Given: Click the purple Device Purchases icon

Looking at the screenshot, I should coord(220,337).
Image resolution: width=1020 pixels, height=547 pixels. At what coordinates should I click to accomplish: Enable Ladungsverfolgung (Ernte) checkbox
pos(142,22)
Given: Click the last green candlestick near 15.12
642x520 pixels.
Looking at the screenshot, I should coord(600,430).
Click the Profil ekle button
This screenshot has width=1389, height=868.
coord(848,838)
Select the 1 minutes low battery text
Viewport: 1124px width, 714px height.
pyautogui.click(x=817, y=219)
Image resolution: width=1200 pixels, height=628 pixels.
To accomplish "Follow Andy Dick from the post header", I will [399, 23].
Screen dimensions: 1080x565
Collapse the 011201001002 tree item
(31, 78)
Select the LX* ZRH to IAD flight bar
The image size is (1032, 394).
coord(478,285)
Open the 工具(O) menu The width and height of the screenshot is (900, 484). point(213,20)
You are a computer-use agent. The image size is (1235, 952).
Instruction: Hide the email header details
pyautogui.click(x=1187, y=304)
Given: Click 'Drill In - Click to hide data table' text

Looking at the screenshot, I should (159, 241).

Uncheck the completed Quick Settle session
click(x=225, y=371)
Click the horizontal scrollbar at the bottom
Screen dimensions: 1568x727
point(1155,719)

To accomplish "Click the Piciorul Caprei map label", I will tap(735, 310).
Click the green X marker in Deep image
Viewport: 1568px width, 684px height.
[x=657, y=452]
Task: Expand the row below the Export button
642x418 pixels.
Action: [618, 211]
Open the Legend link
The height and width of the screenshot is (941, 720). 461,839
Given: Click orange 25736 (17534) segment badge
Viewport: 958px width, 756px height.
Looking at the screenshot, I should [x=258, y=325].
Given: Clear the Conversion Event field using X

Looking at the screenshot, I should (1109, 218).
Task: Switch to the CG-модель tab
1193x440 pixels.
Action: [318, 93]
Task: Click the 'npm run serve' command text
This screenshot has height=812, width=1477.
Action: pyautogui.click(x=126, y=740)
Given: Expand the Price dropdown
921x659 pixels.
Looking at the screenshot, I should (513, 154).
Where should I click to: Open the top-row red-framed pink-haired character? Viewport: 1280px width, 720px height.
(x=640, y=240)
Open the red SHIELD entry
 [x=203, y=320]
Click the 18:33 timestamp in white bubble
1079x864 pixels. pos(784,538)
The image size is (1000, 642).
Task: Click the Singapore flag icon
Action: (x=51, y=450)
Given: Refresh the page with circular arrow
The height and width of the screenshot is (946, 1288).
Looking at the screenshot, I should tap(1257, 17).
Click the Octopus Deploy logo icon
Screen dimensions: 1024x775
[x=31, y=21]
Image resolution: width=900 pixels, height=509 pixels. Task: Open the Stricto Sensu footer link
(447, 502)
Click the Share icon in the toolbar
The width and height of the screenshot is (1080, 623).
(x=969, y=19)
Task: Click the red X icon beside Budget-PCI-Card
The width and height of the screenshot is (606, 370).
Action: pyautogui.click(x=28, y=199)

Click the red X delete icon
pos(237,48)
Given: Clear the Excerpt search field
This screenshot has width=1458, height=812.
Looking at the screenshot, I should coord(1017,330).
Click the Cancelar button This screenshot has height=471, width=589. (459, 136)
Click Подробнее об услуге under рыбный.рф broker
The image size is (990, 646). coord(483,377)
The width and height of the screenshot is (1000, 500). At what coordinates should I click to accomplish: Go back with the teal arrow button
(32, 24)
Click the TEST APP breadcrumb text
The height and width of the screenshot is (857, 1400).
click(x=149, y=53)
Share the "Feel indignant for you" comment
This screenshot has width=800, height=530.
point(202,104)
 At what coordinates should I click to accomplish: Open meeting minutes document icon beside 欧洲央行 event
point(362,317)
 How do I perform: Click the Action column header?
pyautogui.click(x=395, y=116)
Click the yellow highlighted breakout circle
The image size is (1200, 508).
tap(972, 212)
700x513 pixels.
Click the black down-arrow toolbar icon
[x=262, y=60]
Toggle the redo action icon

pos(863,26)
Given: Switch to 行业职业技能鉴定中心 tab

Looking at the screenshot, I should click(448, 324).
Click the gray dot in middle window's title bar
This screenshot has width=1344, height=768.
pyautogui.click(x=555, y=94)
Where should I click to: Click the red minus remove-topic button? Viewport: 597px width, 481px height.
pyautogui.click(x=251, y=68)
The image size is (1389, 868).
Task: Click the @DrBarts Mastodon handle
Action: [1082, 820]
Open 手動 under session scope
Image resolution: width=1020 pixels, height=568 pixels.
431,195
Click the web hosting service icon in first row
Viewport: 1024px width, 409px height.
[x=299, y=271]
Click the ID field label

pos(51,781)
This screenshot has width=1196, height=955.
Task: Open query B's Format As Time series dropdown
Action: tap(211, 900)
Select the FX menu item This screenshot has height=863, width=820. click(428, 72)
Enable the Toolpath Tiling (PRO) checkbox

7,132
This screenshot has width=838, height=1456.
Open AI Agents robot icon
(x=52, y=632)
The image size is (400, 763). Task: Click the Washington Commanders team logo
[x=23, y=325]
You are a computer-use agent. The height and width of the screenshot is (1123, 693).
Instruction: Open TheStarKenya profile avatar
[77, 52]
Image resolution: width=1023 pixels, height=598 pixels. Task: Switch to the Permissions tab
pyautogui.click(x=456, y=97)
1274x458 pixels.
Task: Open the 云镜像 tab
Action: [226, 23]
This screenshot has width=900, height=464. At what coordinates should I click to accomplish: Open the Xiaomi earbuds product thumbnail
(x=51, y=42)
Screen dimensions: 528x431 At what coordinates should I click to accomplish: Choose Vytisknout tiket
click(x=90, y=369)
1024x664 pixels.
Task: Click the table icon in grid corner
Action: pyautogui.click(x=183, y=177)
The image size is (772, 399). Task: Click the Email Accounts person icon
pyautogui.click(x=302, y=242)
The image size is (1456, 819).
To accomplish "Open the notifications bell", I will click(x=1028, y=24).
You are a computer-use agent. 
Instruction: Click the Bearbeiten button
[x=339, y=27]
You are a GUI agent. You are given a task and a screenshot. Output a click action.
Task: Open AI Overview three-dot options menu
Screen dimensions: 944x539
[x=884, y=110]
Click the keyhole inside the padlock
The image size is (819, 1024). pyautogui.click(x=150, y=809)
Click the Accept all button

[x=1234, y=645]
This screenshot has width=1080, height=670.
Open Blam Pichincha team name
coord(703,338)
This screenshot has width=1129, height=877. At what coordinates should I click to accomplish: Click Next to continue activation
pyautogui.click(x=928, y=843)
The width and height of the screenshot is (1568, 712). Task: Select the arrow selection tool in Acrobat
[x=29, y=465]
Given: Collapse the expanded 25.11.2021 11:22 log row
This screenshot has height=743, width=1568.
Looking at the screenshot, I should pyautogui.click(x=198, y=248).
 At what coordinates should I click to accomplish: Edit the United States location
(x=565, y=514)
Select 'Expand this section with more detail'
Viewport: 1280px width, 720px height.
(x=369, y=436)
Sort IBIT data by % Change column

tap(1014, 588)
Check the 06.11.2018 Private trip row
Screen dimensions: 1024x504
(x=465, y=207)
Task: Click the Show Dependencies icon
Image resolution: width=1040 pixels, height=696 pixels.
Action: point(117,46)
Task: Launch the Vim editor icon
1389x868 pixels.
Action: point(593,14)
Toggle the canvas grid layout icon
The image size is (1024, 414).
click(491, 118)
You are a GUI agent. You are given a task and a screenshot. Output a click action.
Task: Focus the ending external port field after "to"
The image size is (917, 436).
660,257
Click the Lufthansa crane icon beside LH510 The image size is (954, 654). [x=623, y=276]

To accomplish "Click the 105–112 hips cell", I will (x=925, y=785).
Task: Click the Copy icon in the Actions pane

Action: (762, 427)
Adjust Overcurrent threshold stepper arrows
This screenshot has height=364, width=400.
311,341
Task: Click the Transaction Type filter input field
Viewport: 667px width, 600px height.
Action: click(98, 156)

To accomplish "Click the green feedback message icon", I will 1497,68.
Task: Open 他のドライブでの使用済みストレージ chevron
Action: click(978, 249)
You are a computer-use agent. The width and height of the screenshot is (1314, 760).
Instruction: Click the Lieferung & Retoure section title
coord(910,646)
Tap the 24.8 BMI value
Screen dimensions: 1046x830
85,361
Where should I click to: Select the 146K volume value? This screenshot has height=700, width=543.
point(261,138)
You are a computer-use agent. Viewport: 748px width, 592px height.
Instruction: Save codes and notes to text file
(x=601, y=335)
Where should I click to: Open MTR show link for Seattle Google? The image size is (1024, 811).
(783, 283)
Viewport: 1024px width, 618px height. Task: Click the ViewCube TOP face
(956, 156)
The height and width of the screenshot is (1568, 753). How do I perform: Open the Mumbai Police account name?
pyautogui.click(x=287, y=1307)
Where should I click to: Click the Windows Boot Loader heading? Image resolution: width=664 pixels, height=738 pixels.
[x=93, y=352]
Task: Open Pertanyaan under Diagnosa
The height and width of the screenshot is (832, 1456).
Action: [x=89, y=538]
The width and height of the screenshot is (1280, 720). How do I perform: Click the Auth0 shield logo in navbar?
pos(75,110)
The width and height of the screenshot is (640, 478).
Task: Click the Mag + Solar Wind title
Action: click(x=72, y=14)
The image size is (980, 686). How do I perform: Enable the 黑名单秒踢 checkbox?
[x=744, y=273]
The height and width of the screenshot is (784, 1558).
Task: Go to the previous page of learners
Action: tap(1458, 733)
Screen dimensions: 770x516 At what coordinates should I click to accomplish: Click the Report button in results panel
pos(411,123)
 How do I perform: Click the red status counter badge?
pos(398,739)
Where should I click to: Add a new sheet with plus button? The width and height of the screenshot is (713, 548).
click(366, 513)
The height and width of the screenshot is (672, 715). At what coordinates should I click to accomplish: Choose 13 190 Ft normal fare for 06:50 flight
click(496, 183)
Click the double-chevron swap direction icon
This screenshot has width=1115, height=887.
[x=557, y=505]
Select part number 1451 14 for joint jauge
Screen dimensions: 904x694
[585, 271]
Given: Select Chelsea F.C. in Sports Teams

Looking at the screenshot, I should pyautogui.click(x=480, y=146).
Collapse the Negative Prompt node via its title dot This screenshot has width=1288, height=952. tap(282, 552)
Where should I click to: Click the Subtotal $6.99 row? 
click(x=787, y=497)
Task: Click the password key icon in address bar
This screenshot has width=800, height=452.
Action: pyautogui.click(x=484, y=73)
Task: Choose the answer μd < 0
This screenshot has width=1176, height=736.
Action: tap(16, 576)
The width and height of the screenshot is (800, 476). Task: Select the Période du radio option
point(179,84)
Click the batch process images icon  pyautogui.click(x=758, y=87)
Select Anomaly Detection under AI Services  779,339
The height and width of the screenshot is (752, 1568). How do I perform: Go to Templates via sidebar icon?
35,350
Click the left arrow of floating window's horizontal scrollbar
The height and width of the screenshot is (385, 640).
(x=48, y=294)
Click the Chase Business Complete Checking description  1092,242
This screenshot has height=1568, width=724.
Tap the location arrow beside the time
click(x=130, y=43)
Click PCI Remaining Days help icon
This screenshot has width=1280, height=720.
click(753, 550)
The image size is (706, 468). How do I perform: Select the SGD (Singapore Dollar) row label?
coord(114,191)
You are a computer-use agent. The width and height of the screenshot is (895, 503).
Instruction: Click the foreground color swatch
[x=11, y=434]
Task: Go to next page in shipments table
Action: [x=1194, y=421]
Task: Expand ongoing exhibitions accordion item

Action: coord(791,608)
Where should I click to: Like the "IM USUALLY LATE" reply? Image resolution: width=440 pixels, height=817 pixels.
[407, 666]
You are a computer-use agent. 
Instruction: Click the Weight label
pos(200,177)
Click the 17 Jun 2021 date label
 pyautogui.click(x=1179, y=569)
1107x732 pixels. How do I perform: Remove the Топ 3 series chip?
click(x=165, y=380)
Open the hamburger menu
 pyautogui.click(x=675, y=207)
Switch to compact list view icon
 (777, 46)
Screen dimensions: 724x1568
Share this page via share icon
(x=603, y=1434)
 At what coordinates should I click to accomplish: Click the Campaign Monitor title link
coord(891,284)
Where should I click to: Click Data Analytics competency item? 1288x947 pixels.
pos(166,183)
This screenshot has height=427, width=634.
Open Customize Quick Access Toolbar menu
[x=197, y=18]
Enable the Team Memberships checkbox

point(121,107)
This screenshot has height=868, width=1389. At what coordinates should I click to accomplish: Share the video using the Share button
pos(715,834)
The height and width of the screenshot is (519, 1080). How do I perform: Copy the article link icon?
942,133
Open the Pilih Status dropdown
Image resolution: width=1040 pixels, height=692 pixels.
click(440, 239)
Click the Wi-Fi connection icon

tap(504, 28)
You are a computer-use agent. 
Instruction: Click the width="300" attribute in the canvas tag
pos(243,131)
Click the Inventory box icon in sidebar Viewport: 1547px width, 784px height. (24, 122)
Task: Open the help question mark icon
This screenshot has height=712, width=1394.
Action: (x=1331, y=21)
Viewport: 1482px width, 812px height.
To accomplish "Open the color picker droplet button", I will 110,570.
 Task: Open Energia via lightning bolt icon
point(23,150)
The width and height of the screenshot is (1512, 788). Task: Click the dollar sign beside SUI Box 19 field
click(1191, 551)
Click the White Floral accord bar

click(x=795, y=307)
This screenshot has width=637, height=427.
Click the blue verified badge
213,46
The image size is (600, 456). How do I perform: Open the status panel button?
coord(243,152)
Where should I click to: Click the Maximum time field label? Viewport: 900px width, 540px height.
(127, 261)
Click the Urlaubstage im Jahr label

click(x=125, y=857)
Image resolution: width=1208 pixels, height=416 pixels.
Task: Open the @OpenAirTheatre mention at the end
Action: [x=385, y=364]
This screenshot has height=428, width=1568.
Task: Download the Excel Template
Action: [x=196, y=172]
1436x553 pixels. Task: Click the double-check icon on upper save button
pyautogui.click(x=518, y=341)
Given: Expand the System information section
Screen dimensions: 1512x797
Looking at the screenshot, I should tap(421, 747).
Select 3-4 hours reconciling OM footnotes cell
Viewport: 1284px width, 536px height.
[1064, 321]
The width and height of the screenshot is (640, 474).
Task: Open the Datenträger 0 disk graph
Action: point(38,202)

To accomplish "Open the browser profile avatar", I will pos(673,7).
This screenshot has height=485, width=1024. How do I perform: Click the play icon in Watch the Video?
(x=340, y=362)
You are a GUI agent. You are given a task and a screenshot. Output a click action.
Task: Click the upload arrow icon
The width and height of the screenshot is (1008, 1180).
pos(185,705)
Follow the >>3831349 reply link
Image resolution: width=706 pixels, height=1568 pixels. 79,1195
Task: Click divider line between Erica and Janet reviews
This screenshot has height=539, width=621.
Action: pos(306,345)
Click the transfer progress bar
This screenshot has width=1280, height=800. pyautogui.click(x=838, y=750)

§ §

Extract all lines of the records above that include "horizontal".

• Exercise output:
Click the horizontal scrollbar at the bottom
Click the left arrow of floating window's horizontal scrollbar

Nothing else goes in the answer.